Tout là-haut, très loin, venant de l’Orient (qui devait être quelque chose de plus éloigné que la côte d’Afrique), elle voyait confusément les trois Mages, ces trois personnages qui lui causaient tant d’admiration, ces trois rois qui venaient adorer un pauvre enfant et le courtiser en lui offrant des joujoux, perchés sur des monstres qui tenaient du cheval, du chameau, du serpent et même du boudin.

Eu bas, au centre, la grotte obscure, encore vide, où, cette nuit, avait dit le père, viendraient la Sainte Vierge et saint Joseph, menant par une corde la vache et la mule, où, parmi la douce sonnerie des cloches, – et ici commençait l’inexplicable, – naîtrait l’enfant, avec un bruit assourdissant de tambours, de tambourins, de castagnettes, de chants d’oiseaux, de cris des bergers, de carillons, dans des torrents de lumière.

Il n’était pas encore minuit, car la grotte demeurait toujours vide et obscure ; sa ténébreuse profondeur inspirait presque l’épouvante.

Quel dommage que son petit frère Augustin, qui se traînait à peine à quatre pattes, fût malade ! Il ne pourrait pas jouir du sublime spectacle ; il lui faudrait attendre l’année prochaine.

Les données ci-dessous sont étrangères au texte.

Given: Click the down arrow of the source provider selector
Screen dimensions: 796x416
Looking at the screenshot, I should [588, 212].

Pauvre petit ! où était-il ?

On l’avait séparé d’elle parce que la maladie se gagnait..., quelque chose dans la gorge..., une vilaine chose qu’on appelait le croup... Allait-il mieux ?

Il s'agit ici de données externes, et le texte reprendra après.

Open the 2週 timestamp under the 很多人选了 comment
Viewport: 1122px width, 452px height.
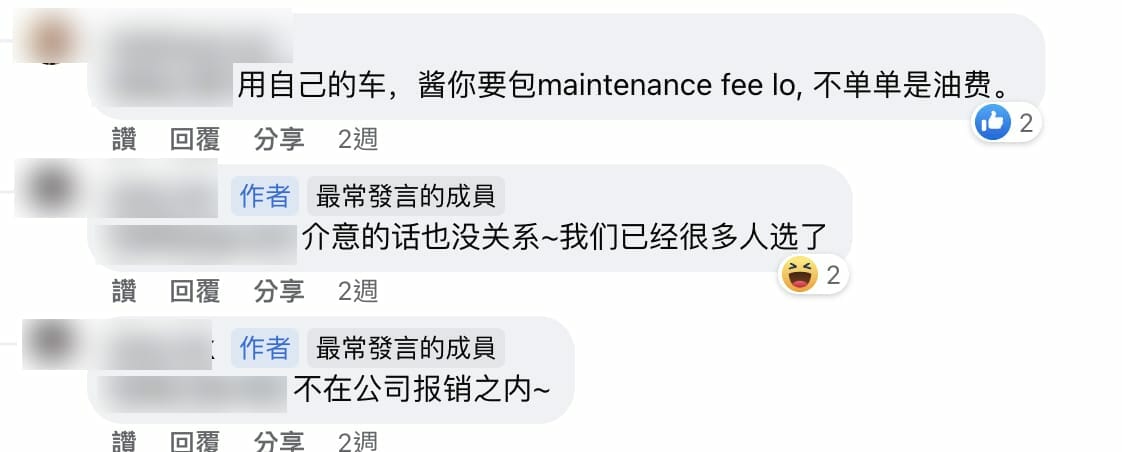pyautogui.click(x=357, y=291)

Et, dans les corridors, continuait le même murmure de voix étouffées, de pieds glissant doucement, quelque chose d’extraordinaire, d’incompréhensible à cette heure qui, sans doute, préparait l’instant mystérieux du Noël.

Il fallait savoir !

 

II

 

Elle sortit une petite jambe, puis l’autre, glissa doucement et posa ses petits pieds sur le sol. Et, enveloppée dans la blanche et longue chemise, souriante, les yeux grands ouverts, elle passa dans la chambre à coucher de ses parents.

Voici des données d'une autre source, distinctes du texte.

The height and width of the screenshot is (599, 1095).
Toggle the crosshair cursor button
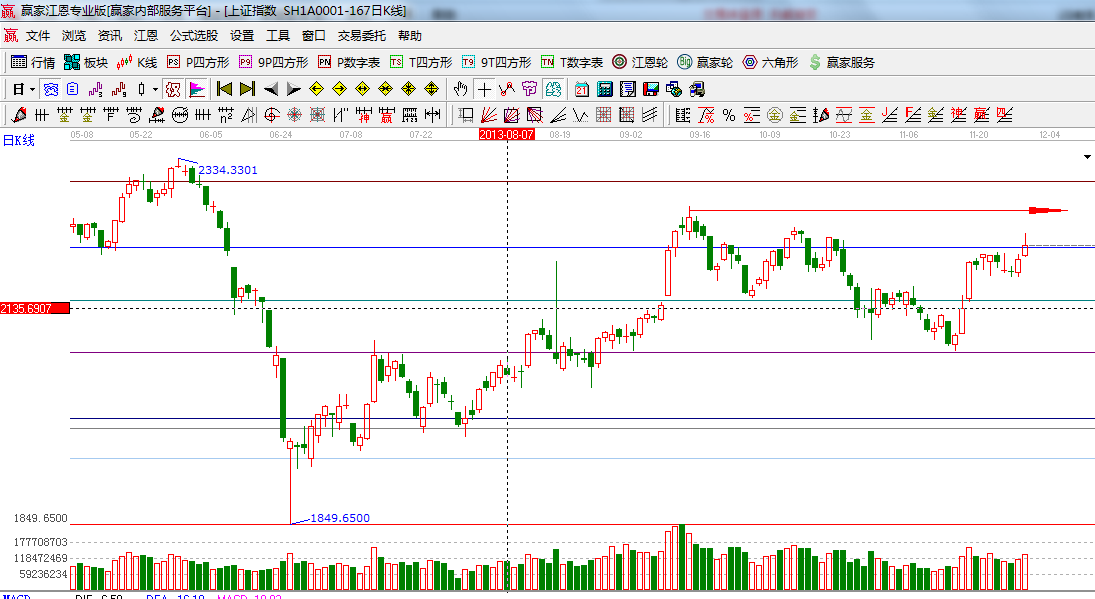pos(484,89)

Là aussi, elle trouvait de grandes ombres, accrues par les hautes tentures du lit et les rideaux lourds et sombres des fenêtres ; mais, à travers les vitres de la porte qui donnait sur le salon, entrait une large nappe de lumière tremblante qui se reflétait dans la glace.

Là était le Noël..., par là venait le mystère !

Et, se haussant sur la pointe de ses petons, elle demeura en extase dans l’admiration du spectacle qu’elle entrevoyait, les yeux dilatés, la bouche ouverte, le petit nez aplati contre la vitre. Au centre du salon, elle apercevait un blanc trône de dentelles, et, sur le trône, quelque chose comme un berceau, mais un berceau comme elle n’en avait jamais vu, blanc aussi, très blanc, orné de brillants galons d’or et d’argent, entouré de fleurs blanches, très blanches aussi, et puis des lumières, beaucoup de lumières, l’inondation d’une aurore immense, comme si le ciel se fût ouvert, écartant les nuages et dévoilant les étoiles, et, tout autour, à genoux comme les bergers, beaucoup de personnes, et d’autres en groupes, près du balcon.

Chose étrange : elle les reconnaissait..., ses grands-parents, ses oncles, ses tantes..., et là, assise et les yeux fixés sur le berceau, sa mère..., et, près du trône, courbé comme en signe de respect ou d’adoration..., son père.

Chose plus étrange encore : un enfant était couché dans le berceau... À peine en voyait-on la tête et les bras croisés sur la poitrine ; mais cette tête pâle, reposée, révélant une tranquillité, un calme qu’elle ne connaissait pas, était celle de son frère, du petit Augustin qu’elle croyait malade, luttant avec la malpropreté des sirops et des cataplasmes.

Était-ce cela, le Noël ?

Involontairement, sans conscience de ce qu’elle faisait, elle poussa la porte, et, avec ses petits pieds nus, sa chemise blanche, ses yeux malins, sa bouche rieuse, elle se trouva au milieu du salon, criant, dans le silence plein de tristesse :

– J’ai vu le Noël ! Qu’il est joli !

Et, tandis que le père courait à elle, la prenait dans ses bras et l’emportait jusqu’à sa chambre, que la mère, en le suivant, se jetait dans le rocher de carton, renversait les Mages et les immobiles cascades de fer-blanc, que tout le monde, dans le salon, commentait l’évènement, que le petit Augustin restait indifférent, plongé dans la paix de l’éternel sommeil, la grand’mère, avec sa foi inébranlable, murmurait :

– Le Noël !... la Nativité !... la naissance..., qui sait ?

 

 

 

Louis et Augustin MILJARES.

 

Traduit par Camille Saint-Saëns.

 

Paru dans Les Annales politiques et littéraires en 1908.